A inteligência artificial e seus dilemas

Fernanda Marques 30 de novembro de 2023


Profissionais, cidadãos e arcabouço jurídico. Estes são três pilares para o desenvolvimento da saúde digital. E, para que ela realmente cumpra sua promessa de ampliar o acesso aos serviços de saúde, é necessário garantir uma série de outras condições, como o letramento digital da população e infraestrutura. “A gente não vai conseguir avançar em soluções de inteligência artificial onde ainda falta energia elétrica”, afirmou Luiz Júpiter, analista no Serviço de Tecnologia da Informação (STI) e professor da Escola de Governo Fiocruz – Brasília.

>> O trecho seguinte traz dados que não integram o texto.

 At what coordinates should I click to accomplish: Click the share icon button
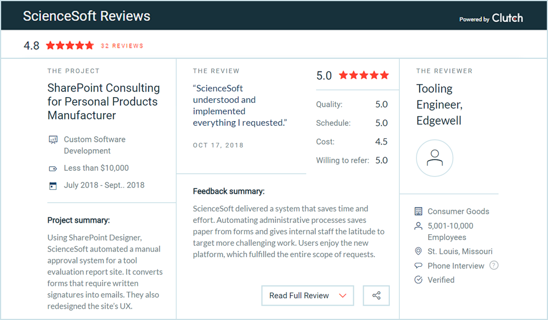[376, 295]
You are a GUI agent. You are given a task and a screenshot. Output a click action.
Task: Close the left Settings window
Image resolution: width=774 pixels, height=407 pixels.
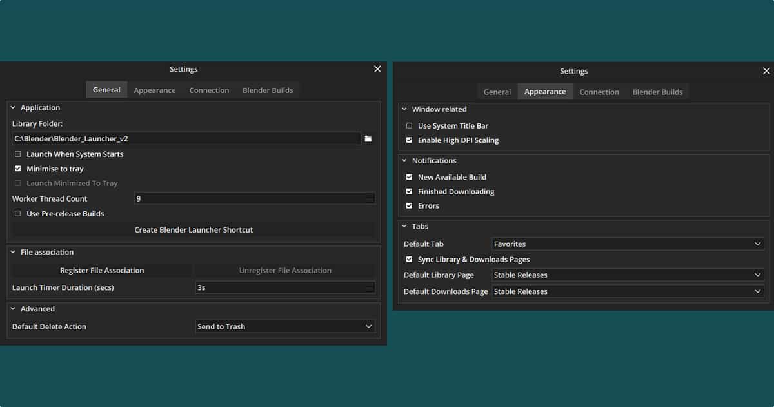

Ele e Marcelo Lisboa, professor da Universidade Federal do Tocantins (UFT), participaram da roda de conversa “Inteligência Artificial: problemas éticos, regulação e desafios”, na tarde desta quarta-feira (29/11), durante a 6ª Feira de Soluções para a Saúde.

 

Em sua apresentação, Júpiter listou uma série de ações estratégicas para o desenvolvimento da saúde digital no Brasil, começando por reduzir a fragmentação das iniciativas no SUS e aprimorar sua governança. “Existem atualmente mais de 600 sistemas no arcabouço do Ministério da Saúde”, exemplificou. Ao defender uma plataforma e-saúde integrada e coordenada nacionalmente, o representante da Fiocruz Brasília lembrou que é preciso reconhecer a participação da iniciativa privada – um aspecto que gera desconfiança e reforça a necessidade de um marco legal para a saúde digital no país. Júpiter destacou, ainda, a importância de políticas que assegurem o acesso a uma saúde digital de qualidade justamente para as áreas e populações mais vulnerabilizadas.

 

Já o professor da UFT chamou a atenção para os possíveis vieses da inteligência artificial (IA), em especial, na área da saúde. Primeiramente, ele desmistificou o conceito de IA. “Nada mais é do que programar uma máquina para que ela seja capaz de realizar tarefas que demandam habilidades associadas à inteligência humana, como um diagnóstico médico, por exemplo”, definiu. Para essa programação, a máquina deve ser ‘alimentada’ com um conjunto de regras matemáticas e exemplos.

 

Ocorre, no entanto, que as bases de dados usadas para o aprendizado da máquina nunca são neutras. “Elas refletem nossas visões de mundo e nossos preconceitos, além de terem validade: uma informação verdadeira no passado pode se relevar falsa no presente. Vieses podem estar escondidos nos dados”, sublinhou Lisboa. Uma determinada população pode ter menos acesso a um exame e, por isso, receber menos diagnósticos de uma doença, o que pode ser mal interpretado – como se aquela população fosse menos afetada pela doença e não demandasse tanto cuidado, quando, na verdade, ela tem menos acesso aos serviços e precisa de mais atenção.

 

Segundo Lisboa, a inteligência artificial pode ser empregada em diagnóstico e triagem, tratamentos personalizados e monitoramento contínuo da saúde. “Entretanto, os algoritmos podem ser tendenciosos, resultando em aumento das desigualdades”, alertou. “É necessário aumentar a diversidade na construção dos bancos de dados”, recomendou.